I am not sure about you but that is certainly the case with me. So, if like me you are having trouble concentrating and spending a whole day reading and writing on your research project, here are a couple of tips.
As I have always suggested, it is really important that you divide up your day into time slots that work for you as a standard working day. I think of my working day as 8.30-10.30, 11.00-1.00, 2.00- 4.00, 4.30-6.30. Do I religiously follow this, of course not. Do I religiously think of it as the norm to return to, yes. Even if I don’t follow it for a whole week I still think of it as the norm to return to.
But I am more fidgety than usual at the moment. So I’ve shortened the duration of my time slots. I found it useful because along with the idea of having time slots is the idea of having a very definite task to finish during that time slot.
As you know, getting up in the morning and saying ‘I’ll read this article this morning’ is not usually a good work strategy. Dividing the article into sections and ensuring you read and take quotes and notes etc… from that section during a specific time slot is good.

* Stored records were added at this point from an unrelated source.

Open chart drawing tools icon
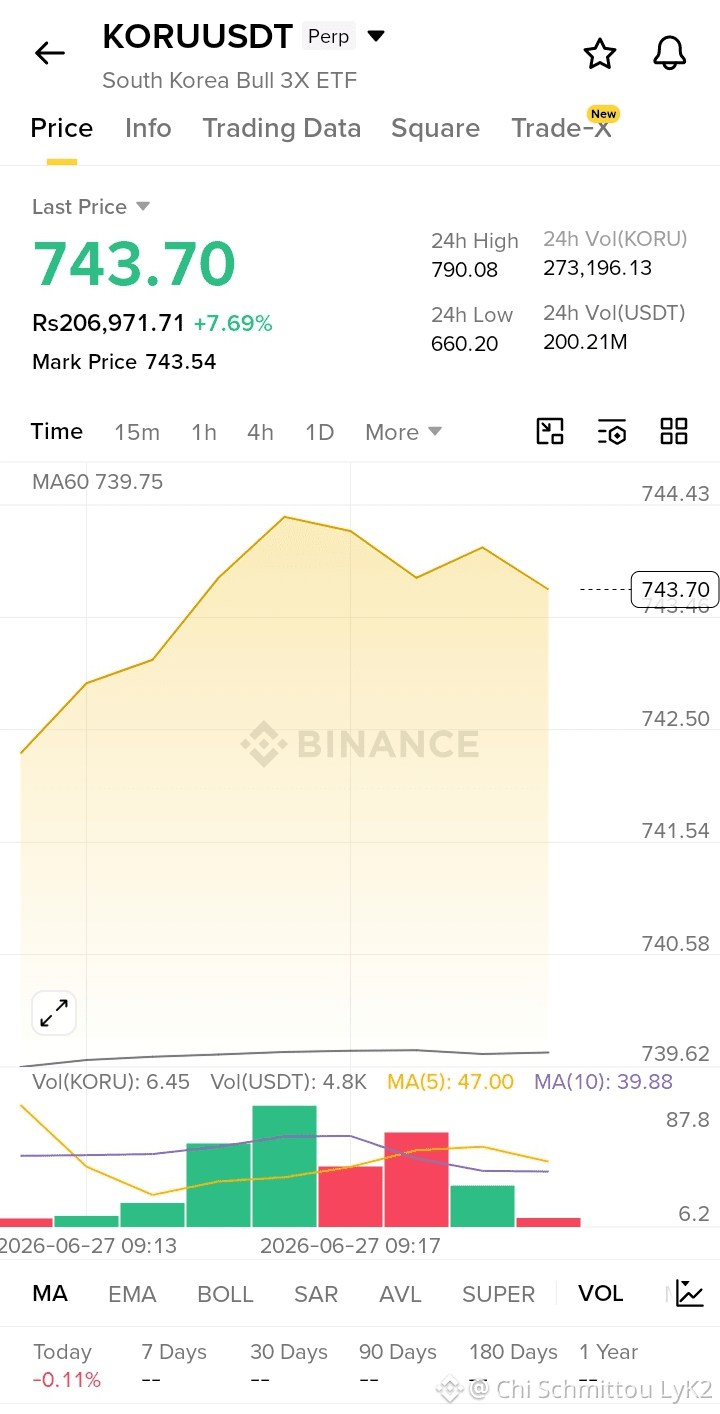Viewport: 720px width, 1414px height. coord(550,432)
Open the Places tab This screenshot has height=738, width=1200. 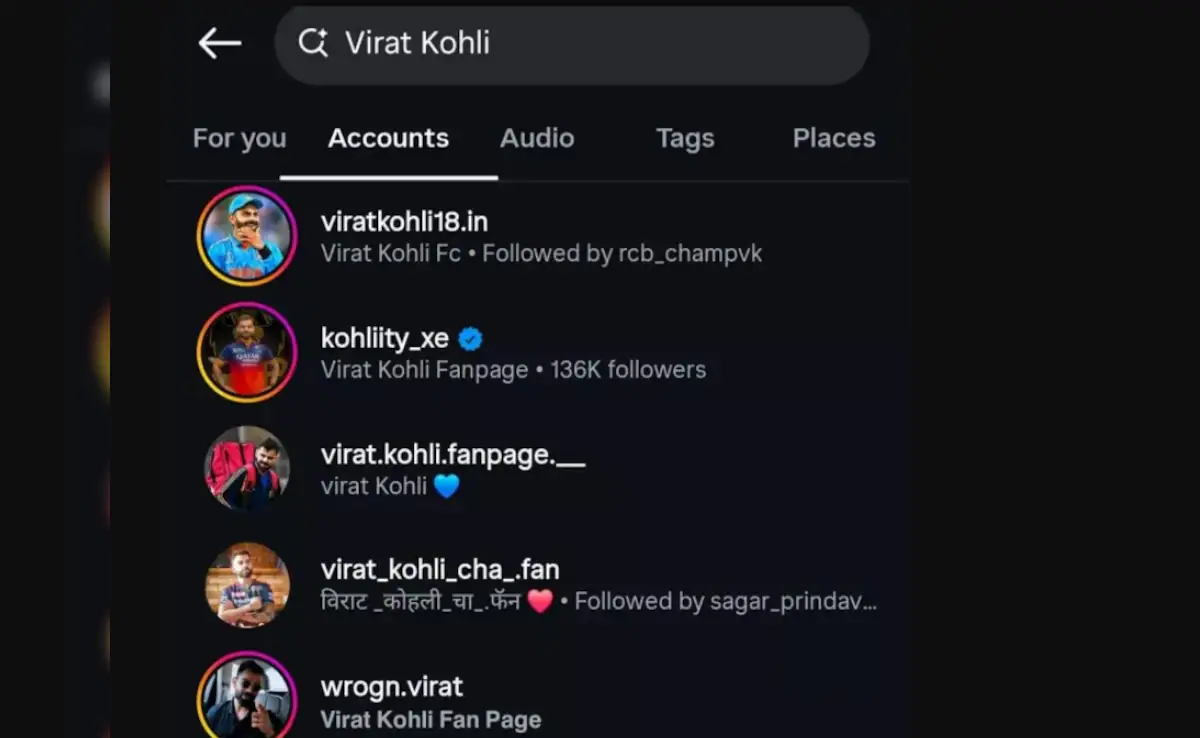point(834,138)
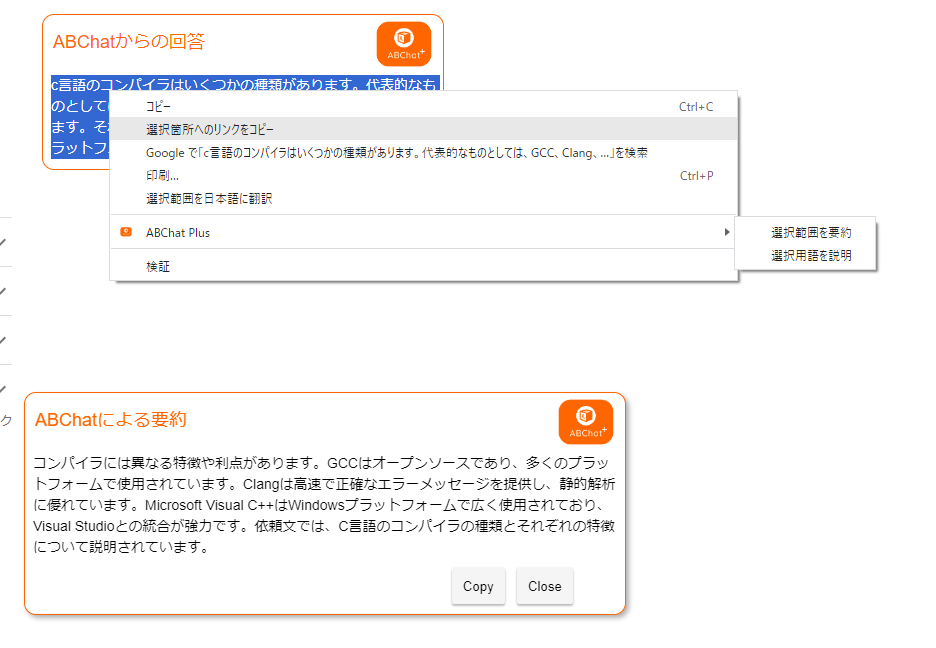Click the ABChatからの回答 heading
Screen dimensions: 936x648
[129, 42]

So, I’ve shortened my working day time slots to one and a half hour: 8.30-10.00, 10.30- 12.00, 1.00-2.30, 3.00-4.30, 5.00-6.30. and I am thinking of each one and half hour as having three half hour tasks to finish. This has helped me a lot actually. half hour tasks are really working well at beating the attention seeking Corona.
I am not suggesting you follow my mode of slotting the day. But I definitely think you should slot your day depending on what you know about yourself and create shorter ones with shorter tasks that suit the current moment. You might be more of a night worker than a morning worker etc… you might work more on the week end etc… but you should strive, as much as it is humanly possible, to create a proletarian routine with small specific tasks to finish and try to stick to them. Otherwise coronavirus will eat up your whole reality without you even being sick.
I have asked some of you to do this before. I think it is even more imperative to do this now: keep a diary of your days and time slots. Something like this:
Monday:
8.30-10.00: read page 1 to page 10 of this article. Took lots of notes.
10.30-12.00: read page 10 to page 30. Article finished. More notes
1..00-2.30: wrote some notes and re-arranged my thesis’ conceptual framework.
3.00-4.30: didn’t work as planned. Was feeling sleepy and just lazed around
5.00-7.00: read from
Tuesday:
8.30 – 10.00: Etc…
10.30- 12.00 went to do some essential shopping so didn’t work
etc…
Wednesday:
8.30-12.00: did paid work…
It is crucial not to lie to yourself about procrastrinations, looking at a blank page like a zombie for an hour, and all that.

The purpose of this diary should never be to make yourself be guilty (or maybe a little bit of guilt is ok and productive, but neoliberal education works on the propagation of guilt so that’s the last thing we want to contribute to). So, no to guilt, but yes to construct a tool which allows you to reflect and get a realistic sense of what you achieve in a week’s work. Week after week. Send me your diary every fortnight and we can talk about it.
All the best and hope to see you on skype sooner or later.